Lucas Leemann is Reader in political science at the University of Essex. He obtained his PhD from Columbia University where he majored in comparative politics and minored in quantitative methodology. His research in comparative politics focuses on institutional origins and direct democratic institutions. In Data Science he is interested in both measurement (IRT, MrP) and modeling (mostly hierarchical). His articles have been published or are forthcoming in the American Political Science Review, the American Journal of Political Science, the Journal of Politics, Political Analysis, Electoral Studies, the Swiss Political Science Review.
This course will introduce participants to a fascinating field of statistics. We will see how we can rely on statistical models to gain a deep understanding from data. This often involves finding optimal predictions and classifications. Machine Learning (also known as Statistical Learning) is quickly developing and is being applied in various fields such as business analytics, political science, sociology, and elsewhere.
This course aims to provide an introduction to the data science approach to the quantitative analysis of data using the methods of statistical learning, an approach blending classical statistical methods with recent advances in computational and machine learning. The course will cover the main analytical methods from this field with hands-on applications using example datasets. This will allow students to gain experience with and confidence in using the methods we cover.

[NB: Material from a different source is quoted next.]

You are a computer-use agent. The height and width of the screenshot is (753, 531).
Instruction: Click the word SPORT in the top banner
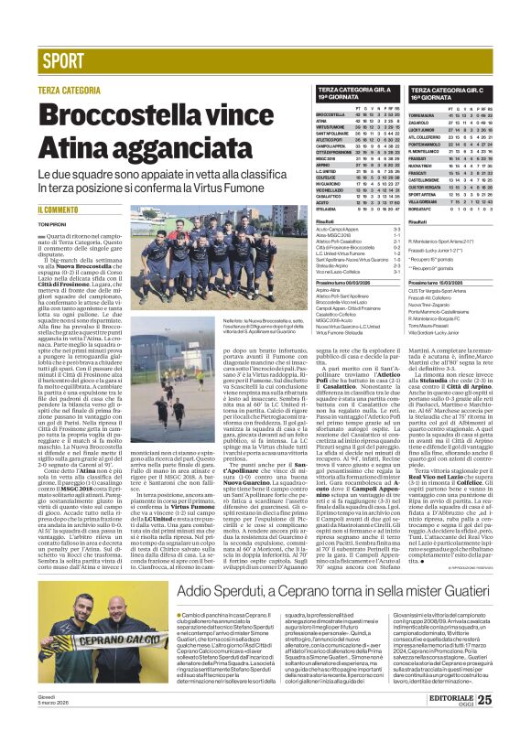click(x=63, y=62)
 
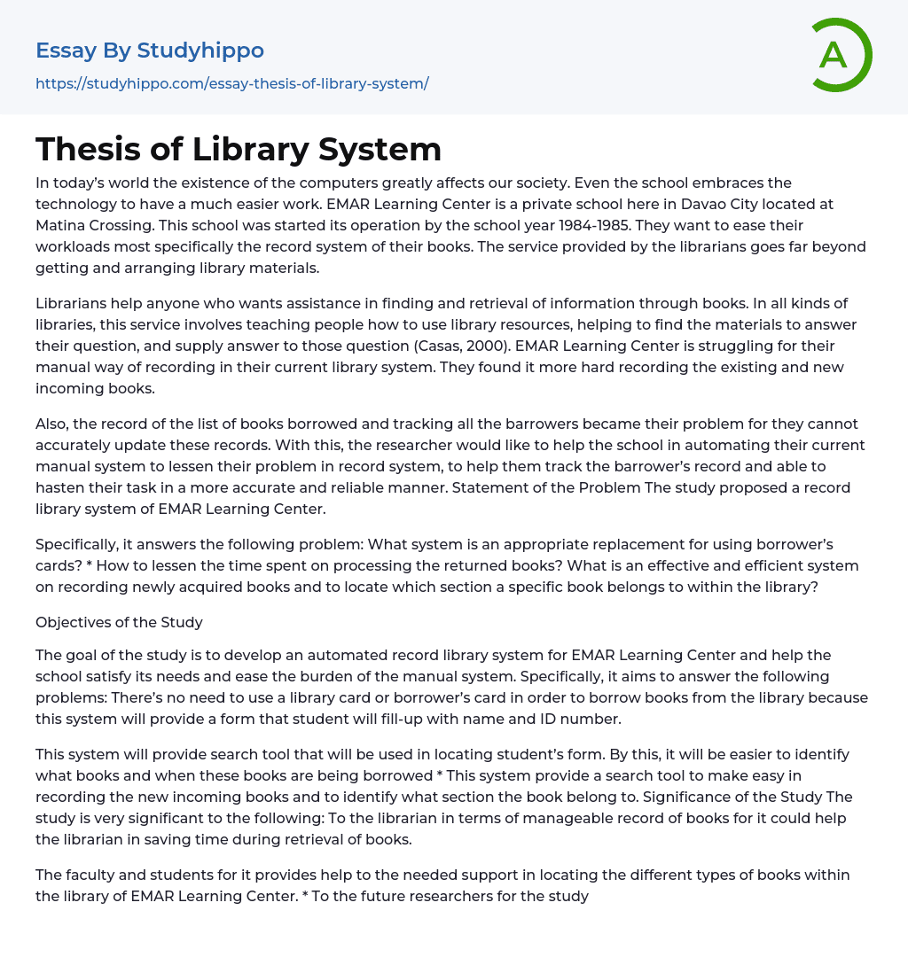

Students will know how to successfully apply a number of tools and models for supervised and unsupervised learning. After a short probability refresher, students will learn how to evaluate various methods based on cross-validation. We will then see how we can create optimal prediction models. Creating a good prediction model requires choosing an optimal set of explanatory variables. To this end, we will rely on subset selection, shrinkage methods, lasso, and ridge regression. Classification is another prominent topic and we will use decision trees and random forests to solve such problems. Finally, in terms of data reduction, we will rely on principle component analysis. All these tools provide the foundation for students to then solve real-world problems, potentially by combining these various approaches. The focus of this class is on giving the students sufficient practical training such that they can fruitfully apply these methods in their own work.
Students are expected to have a solid understanding of linear regression models and preferably know binary models. Some prior exposure to statistical software is beneficial but not required. The course will also provide a short introduction to RStudio at the beginning. More important than prior training will be a willingness to engage with the topics of the class.